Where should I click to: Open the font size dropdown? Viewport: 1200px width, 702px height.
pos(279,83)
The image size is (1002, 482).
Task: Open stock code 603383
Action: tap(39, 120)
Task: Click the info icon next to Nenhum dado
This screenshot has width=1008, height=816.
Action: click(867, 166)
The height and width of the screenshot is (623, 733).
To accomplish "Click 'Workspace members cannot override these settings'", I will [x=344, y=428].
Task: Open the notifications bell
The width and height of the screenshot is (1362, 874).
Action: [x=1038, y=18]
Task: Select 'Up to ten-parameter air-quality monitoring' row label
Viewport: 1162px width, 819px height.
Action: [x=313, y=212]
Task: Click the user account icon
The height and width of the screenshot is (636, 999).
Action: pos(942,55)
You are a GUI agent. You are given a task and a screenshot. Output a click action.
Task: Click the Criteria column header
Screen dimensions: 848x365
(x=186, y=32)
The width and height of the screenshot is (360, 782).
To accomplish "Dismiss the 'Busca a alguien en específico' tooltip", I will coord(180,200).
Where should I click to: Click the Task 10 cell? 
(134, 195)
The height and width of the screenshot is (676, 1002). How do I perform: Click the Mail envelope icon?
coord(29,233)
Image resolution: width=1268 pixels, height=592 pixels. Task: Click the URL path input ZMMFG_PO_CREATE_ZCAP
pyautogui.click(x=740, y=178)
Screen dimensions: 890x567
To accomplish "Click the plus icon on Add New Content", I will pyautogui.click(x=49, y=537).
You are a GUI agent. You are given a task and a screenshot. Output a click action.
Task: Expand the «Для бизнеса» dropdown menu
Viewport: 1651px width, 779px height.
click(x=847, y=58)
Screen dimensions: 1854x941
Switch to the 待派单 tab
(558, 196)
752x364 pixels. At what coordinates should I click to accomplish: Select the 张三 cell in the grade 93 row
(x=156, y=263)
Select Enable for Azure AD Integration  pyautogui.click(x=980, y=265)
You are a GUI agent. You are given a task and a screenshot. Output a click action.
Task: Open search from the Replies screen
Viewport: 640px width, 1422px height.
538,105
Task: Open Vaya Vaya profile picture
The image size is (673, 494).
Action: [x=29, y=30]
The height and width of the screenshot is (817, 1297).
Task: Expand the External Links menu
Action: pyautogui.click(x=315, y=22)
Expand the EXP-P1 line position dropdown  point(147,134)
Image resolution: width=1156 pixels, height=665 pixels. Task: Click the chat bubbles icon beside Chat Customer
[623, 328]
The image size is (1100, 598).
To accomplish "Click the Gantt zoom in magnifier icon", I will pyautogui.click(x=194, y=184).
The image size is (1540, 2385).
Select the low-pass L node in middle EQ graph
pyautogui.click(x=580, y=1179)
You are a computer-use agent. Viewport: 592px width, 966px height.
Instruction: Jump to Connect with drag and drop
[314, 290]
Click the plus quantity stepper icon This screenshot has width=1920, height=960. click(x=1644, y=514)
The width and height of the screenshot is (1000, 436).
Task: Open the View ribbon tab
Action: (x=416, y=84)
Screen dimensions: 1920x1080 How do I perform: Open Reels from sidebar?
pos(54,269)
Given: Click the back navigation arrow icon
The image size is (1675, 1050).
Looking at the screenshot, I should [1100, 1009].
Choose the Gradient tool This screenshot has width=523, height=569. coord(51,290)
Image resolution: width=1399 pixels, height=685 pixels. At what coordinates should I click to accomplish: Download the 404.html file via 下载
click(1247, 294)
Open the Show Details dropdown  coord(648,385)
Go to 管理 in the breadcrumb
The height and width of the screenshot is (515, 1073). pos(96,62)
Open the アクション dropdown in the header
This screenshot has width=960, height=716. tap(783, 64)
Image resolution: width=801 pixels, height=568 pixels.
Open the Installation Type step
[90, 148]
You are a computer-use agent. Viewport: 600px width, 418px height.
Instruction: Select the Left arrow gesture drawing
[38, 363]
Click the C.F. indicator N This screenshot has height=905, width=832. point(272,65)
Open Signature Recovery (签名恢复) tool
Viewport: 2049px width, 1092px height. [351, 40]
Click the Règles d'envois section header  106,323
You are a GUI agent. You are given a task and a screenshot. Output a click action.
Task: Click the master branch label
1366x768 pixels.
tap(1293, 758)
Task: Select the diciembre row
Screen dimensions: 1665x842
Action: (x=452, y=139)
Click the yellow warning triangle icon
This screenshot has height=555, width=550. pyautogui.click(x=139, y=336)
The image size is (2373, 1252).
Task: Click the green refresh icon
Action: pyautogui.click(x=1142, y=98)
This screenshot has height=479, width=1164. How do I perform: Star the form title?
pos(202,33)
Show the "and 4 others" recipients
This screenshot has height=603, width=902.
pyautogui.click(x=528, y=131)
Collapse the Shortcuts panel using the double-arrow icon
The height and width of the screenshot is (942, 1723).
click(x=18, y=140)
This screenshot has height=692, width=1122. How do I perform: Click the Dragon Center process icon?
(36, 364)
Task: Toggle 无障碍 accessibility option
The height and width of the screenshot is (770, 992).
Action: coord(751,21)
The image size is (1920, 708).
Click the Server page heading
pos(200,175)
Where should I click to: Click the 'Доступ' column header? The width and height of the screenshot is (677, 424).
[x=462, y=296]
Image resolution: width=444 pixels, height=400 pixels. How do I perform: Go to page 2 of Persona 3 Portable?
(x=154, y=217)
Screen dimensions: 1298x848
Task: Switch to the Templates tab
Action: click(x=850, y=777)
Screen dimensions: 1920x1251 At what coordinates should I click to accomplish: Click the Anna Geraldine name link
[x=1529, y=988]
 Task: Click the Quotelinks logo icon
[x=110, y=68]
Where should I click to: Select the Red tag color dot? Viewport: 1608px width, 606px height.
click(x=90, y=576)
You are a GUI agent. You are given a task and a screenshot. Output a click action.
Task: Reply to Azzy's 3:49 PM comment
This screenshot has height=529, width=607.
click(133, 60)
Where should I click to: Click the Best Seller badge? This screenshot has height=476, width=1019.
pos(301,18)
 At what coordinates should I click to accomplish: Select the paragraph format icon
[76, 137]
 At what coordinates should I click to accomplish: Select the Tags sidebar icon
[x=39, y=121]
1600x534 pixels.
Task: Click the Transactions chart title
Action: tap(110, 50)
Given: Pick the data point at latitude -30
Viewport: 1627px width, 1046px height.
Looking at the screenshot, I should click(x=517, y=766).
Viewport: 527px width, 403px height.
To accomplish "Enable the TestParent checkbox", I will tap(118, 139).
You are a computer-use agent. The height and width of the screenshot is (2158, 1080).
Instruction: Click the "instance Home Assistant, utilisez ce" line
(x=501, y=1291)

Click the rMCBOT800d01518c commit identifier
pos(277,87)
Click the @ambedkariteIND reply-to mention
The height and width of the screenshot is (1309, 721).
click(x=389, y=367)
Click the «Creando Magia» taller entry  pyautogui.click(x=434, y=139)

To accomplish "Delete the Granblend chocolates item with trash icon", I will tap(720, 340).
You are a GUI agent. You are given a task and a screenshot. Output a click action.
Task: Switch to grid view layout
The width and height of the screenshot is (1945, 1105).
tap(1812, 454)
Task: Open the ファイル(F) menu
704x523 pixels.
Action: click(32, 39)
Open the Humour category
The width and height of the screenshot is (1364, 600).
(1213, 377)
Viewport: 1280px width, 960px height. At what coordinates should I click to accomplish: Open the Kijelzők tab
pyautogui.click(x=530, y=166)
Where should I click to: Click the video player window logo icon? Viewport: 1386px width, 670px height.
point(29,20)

------------------------------------------------------------

▶ _Directions_: List every line from the rows above that contains the word "computer".

▶ _Response to this exercise_:
You are a computer-use agent. Viewport: 592px width, 966px height.
You are a computer-use agent. Viewport: 600px width, 418px height.
You are a computer-use agent. The height and width of the screenshot is (2158, 1080).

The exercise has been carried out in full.